Certainly, the character of a man matters more than the quality of his cufflinks. That said, the mere act of ensuring that one presents himself well to others is a charitable act that is a testament to one’s good character. Putting oneself together before going out in public, or even to a gathering of friends, says to others that they are worthy of respect and honor. For instance, if you were to be granted an audience with the Holy Father, I suspect that you would be as put together as you could possibly be. You might even go out and buy yourself a new suit for such a momentous occasion. Why would you do this? Why not wear a t-shirt—is not merely being polite enough? You would go through these extra lengths to do this because you have a great deal of respect (I hope) for the Holy Office, and in addition to your words and actions, you want your appearance to reflect this respect. Taking care to make sure that one’s appearance is befitting of those whom he comes before is a real way of manifesting one’s respect, and, very often, it is the first way that one can manifest their respect for others. Like the wedding guest in Christ’s parable of the wedding banquet, we should ensure that we present ourselves before our neighbors in proper garments needed to honor those whom we find ourselves before (Matthew 22:1-14).  The same kind of respect we give to the Holy Father or the couple at a wedding should be given to our fellow neighbors. 

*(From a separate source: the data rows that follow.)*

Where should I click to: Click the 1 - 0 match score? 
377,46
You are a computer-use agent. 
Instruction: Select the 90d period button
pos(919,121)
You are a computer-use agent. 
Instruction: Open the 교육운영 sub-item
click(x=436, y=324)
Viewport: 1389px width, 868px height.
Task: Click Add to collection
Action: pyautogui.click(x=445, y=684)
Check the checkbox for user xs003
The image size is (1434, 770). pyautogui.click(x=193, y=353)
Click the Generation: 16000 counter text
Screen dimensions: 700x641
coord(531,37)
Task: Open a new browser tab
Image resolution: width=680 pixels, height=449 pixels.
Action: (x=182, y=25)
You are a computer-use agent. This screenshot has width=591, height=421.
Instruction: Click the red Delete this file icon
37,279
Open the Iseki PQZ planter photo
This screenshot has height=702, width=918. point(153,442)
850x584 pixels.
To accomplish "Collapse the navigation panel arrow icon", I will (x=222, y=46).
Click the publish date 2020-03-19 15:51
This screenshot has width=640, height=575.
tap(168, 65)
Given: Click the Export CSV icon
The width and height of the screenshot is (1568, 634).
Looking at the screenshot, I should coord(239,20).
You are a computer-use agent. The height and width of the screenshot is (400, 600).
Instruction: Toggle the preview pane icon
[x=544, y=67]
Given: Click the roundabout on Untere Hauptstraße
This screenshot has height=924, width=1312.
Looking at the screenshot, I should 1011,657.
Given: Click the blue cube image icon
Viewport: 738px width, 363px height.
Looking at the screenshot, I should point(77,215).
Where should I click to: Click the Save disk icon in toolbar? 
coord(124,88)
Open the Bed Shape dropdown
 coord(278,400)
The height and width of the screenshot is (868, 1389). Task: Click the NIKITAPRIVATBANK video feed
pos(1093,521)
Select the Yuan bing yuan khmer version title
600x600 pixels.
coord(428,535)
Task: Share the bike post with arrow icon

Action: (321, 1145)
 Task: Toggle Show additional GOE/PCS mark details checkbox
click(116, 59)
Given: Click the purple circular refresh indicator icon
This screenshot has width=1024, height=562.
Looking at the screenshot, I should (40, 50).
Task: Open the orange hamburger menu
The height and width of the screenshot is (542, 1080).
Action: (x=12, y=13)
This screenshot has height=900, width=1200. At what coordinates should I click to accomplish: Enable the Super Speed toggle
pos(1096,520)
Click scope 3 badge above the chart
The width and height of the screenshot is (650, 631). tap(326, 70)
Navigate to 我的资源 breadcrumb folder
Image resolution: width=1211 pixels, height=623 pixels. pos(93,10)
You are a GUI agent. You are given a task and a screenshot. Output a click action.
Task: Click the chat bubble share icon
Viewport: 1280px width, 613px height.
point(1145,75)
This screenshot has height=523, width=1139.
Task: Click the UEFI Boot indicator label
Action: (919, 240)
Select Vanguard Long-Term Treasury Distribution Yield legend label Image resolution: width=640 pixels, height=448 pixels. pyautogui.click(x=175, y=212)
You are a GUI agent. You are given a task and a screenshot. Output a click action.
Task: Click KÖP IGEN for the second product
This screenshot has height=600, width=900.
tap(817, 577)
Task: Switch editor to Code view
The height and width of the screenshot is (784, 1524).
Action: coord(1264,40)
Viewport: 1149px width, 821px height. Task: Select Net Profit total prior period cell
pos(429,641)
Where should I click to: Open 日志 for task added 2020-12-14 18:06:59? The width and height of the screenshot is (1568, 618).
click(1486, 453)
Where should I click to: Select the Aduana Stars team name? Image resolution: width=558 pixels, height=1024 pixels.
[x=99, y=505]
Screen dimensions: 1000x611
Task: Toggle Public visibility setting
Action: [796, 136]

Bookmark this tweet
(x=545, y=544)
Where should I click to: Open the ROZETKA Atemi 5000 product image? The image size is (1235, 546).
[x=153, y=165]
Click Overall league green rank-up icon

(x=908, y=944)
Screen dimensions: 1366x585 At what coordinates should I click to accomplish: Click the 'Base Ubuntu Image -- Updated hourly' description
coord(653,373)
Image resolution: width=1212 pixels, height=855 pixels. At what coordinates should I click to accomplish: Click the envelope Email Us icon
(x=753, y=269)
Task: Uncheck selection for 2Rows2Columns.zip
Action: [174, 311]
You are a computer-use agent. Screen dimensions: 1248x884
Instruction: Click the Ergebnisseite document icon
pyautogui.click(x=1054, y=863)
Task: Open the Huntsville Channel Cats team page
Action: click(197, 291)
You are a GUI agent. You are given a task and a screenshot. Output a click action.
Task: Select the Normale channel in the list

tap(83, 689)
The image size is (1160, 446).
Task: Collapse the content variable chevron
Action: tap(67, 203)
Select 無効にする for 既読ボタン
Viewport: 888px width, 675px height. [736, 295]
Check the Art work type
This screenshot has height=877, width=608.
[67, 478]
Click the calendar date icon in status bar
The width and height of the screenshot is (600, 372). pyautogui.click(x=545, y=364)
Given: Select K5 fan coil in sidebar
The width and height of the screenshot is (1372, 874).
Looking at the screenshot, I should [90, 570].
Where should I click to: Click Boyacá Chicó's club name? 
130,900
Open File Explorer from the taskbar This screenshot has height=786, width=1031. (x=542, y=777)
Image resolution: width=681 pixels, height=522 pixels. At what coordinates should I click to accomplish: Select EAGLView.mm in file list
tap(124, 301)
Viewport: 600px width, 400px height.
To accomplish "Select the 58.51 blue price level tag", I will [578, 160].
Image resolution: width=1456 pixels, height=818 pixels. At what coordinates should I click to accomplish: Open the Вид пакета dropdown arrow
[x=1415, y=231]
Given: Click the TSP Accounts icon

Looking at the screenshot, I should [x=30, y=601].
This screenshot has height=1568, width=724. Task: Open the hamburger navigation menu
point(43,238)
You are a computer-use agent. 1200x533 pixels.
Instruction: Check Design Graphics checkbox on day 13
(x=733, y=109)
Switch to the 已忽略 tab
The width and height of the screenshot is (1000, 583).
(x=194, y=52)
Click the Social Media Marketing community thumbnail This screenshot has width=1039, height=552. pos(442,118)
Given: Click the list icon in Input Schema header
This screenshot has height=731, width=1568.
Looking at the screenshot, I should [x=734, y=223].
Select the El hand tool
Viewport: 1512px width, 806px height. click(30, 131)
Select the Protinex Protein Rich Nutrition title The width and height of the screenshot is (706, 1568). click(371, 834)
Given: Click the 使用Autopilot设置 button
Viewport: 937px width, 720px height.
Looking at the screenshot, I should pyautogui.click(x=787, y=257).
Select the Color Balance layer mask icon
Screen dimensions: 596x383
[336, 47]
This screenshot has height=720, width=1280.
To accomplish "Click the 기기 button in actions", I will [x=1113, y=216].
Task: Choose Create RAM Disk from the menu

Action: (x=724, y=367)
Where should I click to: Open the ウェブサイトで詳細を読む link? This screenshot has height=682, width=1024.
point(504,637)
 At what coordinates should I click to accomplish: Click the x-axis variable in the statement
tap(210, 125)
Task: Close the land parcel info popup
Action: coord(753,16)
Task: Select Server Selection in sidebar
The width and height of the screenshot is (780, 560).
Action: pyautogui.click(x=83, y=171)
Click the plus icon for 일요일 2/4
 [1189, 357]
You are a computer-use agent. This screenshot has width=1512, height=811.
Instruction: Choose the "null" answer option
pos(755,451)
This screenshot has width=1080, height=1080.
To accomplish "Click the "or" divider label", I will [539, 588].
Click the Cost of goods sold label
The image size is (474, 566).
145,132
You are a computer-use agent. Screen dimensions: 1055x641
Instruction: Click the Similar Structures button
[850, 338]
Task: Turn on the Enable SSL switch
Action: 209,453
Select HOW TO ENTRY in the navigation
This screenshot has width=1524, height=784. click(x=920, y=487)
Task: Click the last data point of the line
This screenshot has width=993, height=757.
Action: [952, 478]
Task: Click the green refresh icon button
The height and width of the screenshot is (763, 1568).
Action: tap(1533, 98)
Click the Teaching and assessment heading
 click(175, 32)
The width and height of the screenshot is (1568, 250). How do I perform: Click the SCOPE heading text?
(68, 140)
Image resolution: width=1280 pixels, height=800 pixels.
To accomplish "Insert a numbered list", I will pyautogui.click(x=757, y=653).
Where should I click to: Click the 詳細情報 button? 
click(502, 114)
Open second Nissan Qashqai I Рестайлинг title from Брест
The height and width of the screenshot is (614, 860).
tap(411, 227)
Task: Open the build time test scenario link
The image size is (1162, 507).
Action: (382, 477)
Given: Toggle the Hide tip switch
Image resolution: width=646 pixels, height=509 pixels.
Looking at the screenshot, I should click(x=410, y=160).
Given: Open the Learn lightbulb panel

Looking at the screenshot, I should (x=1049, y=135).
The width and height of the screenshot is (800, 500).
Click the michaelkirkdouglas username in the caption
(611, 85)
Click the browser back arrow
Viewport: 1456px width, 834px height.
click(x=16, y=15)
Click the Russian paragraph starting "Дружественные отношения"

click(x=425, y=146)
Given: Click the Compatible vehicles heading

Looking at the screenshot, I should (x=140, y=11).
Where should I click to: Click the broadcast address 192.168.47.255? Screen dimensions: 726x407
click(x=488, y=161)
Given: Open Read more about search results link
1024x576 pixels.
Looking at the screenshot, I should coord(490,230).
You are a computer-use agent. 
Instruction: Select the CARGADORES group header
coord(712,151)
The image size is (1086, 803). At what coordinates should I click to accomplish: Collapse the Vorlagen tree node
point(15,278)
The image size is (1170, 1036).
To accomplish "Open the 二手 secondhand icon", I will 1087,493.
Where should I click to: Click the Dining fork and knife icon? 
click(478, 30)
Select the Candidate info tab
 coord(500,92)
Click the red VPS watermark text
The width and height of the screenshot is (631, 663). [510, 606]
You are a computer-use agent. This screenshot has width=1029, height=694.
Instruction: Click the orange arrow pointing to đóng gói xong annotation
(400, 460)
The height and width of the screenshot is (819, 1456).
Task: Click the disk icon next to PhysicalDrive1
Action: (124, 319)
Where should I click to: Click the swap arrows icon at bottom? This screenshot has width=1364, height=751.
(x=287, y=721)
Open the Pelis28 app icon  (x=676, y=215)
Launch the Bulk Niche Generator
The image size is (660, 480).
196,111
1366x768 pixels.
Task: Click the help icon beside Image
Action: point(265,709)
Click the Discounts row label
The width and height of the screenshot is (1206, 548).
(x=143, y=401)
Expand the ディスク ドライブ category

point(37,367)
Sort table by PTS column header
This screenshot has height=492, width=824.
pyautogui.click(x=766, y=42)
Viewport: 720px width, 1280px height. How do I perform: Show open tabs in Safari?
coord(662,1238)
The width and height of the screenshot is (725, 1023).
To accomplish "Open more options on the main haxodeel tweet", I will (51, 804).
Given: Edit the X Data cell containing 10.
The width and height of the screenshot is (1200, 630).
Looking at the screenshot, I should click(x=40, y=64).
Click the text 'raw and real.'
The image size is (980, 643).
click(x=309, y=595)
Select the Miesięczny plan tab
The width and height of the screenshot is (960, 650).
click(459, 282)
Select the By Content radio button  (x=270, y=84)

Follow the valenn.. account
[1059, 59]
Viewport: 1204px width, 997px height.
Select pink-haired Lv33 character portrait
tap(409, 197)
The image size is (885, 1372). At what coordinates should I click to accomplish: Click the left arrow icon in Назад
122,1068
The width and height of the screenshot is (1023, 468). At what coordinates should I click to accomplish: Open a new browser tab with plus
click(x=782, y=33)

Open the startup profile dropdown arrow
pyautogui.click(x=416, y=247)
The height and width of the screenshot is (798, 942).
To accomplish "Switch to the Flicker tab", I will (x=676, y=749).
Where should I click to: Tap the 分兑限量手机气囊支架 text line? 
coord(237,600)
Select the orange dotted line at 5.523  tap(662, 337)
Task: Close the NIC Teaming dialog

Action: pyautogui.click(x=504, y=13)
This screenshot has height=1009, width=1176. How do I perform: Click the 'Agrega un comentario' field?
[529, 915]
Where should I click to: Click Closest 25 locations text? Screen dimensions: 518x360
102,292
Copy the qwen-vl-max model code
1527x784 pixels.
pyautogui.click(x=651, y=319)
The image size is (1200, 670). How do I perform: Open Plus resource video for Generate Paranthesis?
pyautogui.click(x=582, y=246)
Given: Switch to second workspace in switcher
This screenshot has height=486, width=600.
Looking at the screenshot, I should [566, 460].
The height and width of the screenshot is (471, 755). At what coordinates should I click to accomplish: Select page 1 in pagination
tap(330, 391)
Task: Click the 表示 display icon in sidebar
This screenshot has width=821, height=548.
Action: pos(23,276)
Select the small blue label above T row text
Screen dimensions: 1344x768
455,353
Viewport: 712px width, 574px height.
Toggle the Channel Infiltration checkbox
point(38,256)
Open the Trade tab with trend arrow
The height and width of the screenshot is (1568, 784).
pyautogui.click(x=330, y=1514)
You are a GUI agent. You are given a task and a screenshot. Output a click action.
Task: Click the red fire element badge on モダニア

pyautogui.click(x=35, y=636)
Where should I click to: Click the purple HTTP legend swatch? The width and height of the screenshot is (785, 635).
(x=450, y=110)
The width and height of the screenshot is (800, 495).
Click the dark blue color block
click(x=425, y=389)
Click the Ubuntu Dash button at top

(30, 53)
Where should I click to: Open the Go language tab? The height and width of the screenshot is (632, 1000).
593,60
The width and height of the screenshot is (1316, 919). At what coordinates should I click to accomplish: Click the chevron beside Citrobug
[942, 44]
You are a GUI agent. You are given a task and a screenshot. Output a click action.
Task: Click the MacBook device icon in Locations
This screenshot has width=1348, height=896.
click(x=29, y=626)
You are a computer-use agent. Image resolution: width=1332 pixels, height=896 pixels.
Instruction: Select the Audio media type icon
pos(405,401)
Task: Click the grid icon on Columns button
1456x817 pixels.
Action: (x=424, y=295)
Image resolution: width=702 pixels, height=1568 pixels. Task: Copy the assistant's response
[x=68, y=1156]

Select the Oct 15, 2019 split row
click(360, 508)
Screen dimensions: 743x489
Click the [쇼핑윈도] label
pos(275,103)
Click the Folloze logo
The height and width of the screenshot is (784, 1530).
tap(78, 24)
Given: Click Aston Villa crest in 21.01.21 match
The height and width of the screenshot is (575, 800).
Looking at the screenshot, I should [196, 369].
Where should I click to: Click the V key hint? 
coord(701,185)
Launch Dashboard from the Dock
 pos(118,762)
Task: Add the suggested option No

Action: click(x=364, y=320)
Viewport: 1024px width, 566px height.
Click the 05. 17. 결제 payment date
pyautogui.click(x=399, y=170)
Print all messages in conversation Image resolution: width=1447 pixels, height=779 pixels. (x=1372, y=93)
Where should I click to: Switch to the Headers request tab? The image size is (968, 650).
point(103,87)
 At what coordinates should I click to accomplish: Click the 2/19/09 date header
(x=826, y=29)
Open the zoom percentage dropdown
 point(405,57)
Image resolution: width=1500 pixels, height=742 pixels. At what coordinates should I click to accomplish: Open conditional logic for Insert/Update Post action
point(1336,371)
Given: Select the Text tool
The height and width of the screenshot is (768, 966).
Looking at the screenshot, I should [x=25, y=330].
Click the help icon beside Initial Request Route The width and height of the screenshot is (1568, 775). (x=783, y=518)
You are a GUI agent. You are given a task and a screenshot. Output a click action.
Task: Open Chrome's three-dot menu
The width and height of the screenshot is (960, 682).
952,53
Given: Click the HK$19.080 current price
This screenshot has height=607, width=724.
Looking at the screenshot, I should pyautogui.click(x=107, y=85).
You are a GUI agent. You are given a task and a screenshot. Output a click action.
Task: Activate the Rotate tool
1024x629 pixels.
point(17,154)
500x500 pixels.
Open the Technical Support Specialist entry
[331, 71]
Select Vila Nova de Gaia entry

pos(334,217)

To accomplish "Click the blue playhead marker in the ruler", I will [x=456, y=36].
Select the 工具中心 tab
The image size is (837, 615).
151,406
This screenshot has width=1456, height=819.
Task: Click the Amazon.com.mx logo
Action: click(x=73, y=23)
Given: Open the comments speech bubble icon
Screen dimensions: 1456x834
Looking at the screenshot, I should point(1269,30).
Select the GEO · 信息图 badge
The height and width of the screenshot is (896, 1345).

When we present ourselves sloppily in public to our neighbors, we do them a great disservice. St. Peter called us to honor all men (1 Peter  2:17). Saint Francis de Sales states in his Introduction to a Devout Life that one should let nothing be negligent about them, and that it “is a kind of contempt of those with whom we converse, to frequent their company in uncomely apparel[.]” If we go out in wrinkled jeans, a wrinkled shirt, and uncombed hair—what does that say to others? It says that we cannot be bothered to put ourselves together because they are not important enough for us to even fasten a row of shirt buttons. On the other hand, when we take the time to put on a button down shirt, press a pair of slacks, or shine our shoes, we tell people that they all mattered enough for us to go through this effort. Our neighbors notice this effort, and they appreciate it. 

From my own experience, whenever I encounter a particularly well-dressed gentleman, I cannot help but notice that they tend to brighten up the room. At my parish, there are a few exemplary men who are always particularly thoughtful in their wardrobe choices, whether it is Sunday, a feast day, or a casual parish event. These individuals always seem to elevate the mood. Why? By dressing well, they honor all those whom they encounter, and we cannot help but recognize when someone has done us a kindness. In a society far removed from the genteel times of old, we notice these kindnesses even more. If we strive to honor our fellow man in all ways, including how we present ourselves before them, we just might be able to recapture a bit of those kinder times.

When we go to church, even if we do not own a full suit, we should always do the best that we can to honor God when we are in his presence. Likewise, since we are also called to honor our neighbor with dignity befitting to them, we should be putting our best foot forward in our daily interactions with them. I am not saying that every man needs to, or should, be wearing a Savile Row suit. Every man should be well groomed and put together as fitting for his station. With the wide availability of inexpensive jackets, shirts, ties and shoes, at a minimum I say that every man can at least wear a pressed shirt, trousers, and a pair of shoes with a good shine when he goes out. In doing this, you will brighten the day of many others for the charity you have shown them, and in a little way, you can help make the Queen’s City a bit brighter.